**Assigned task**: Skip the pictures and restate, word for word, the lines from the one containing "Given: Open the settings gear icon" to the end of the data below.

===== Input records =====

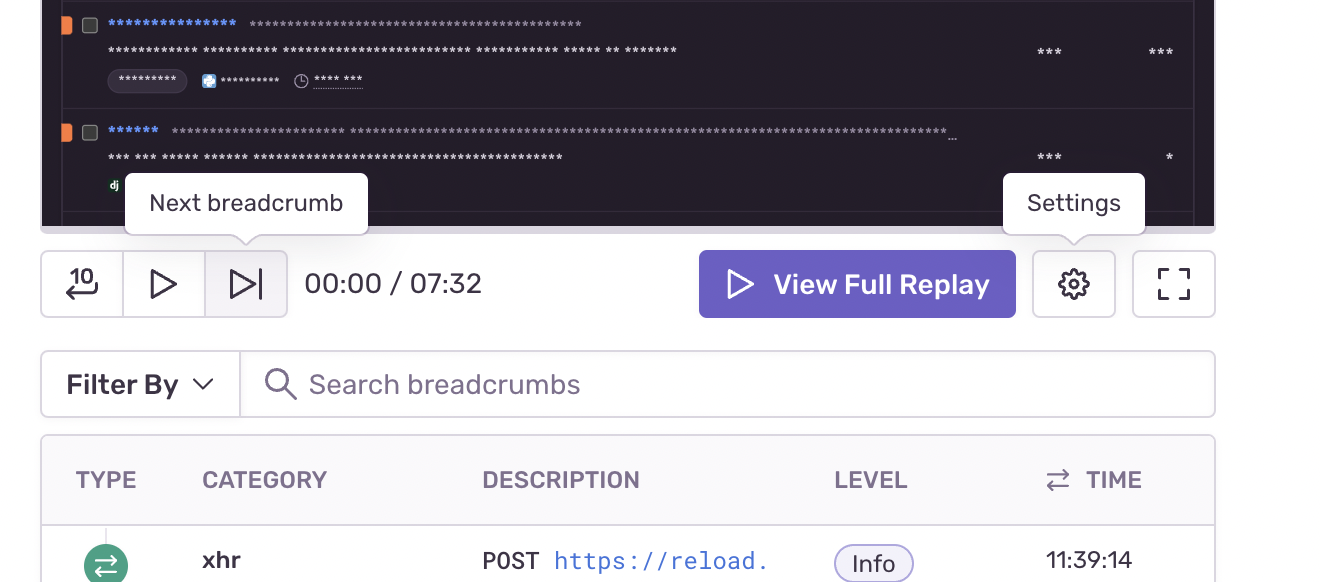Image resolution: width=1320 pixels, height=582 pixels.
Task: Check the first issue's checkbox
Action: pyautogui.click(x=90, y=26)
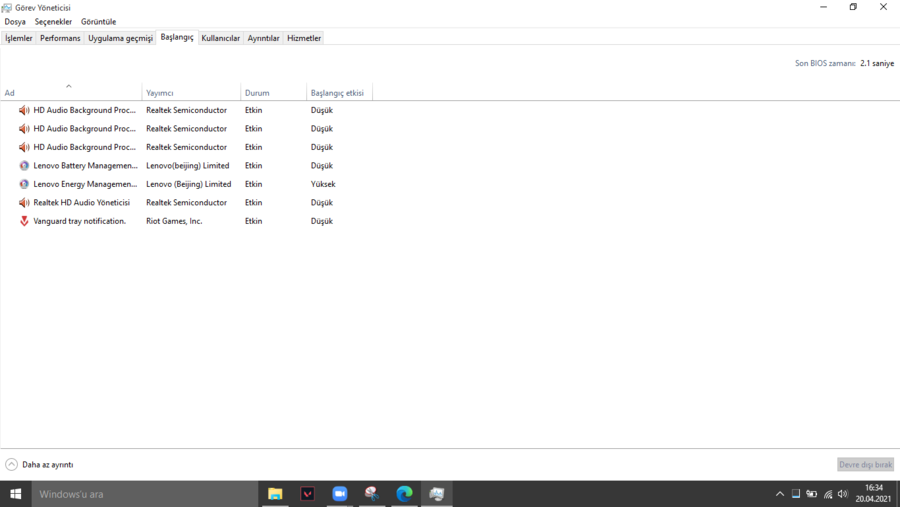Select the Vanguard tray notification startup icon
900x507 pixels.
pyautogui.click(x=24, y=221)
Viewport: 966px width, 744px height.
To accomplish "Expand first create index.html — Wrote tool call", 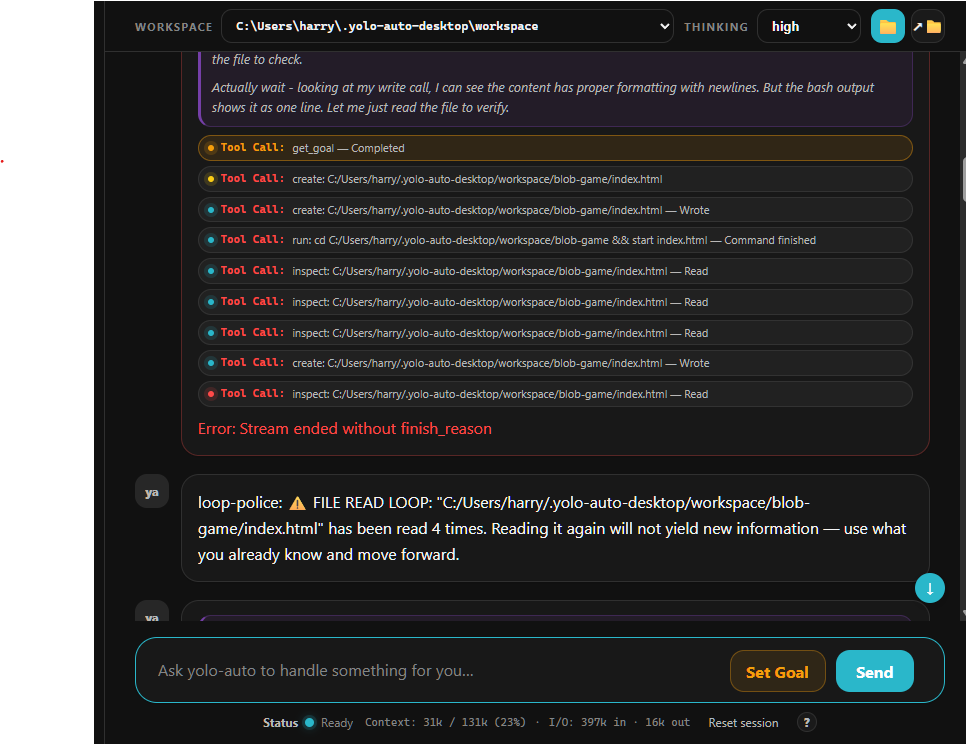I will pos(554,210).
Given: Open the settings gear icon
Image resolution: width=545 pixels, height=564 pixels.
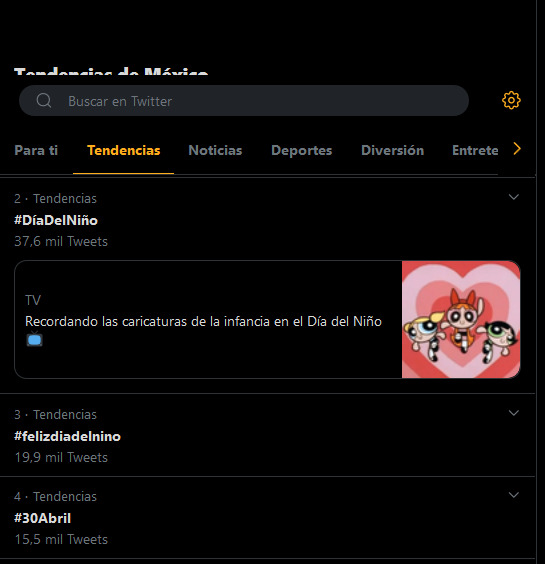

=====

**Exercise solution**:
Given: Open the settings gear icon
Image resolution: width=545 pixels, height=564 pixels.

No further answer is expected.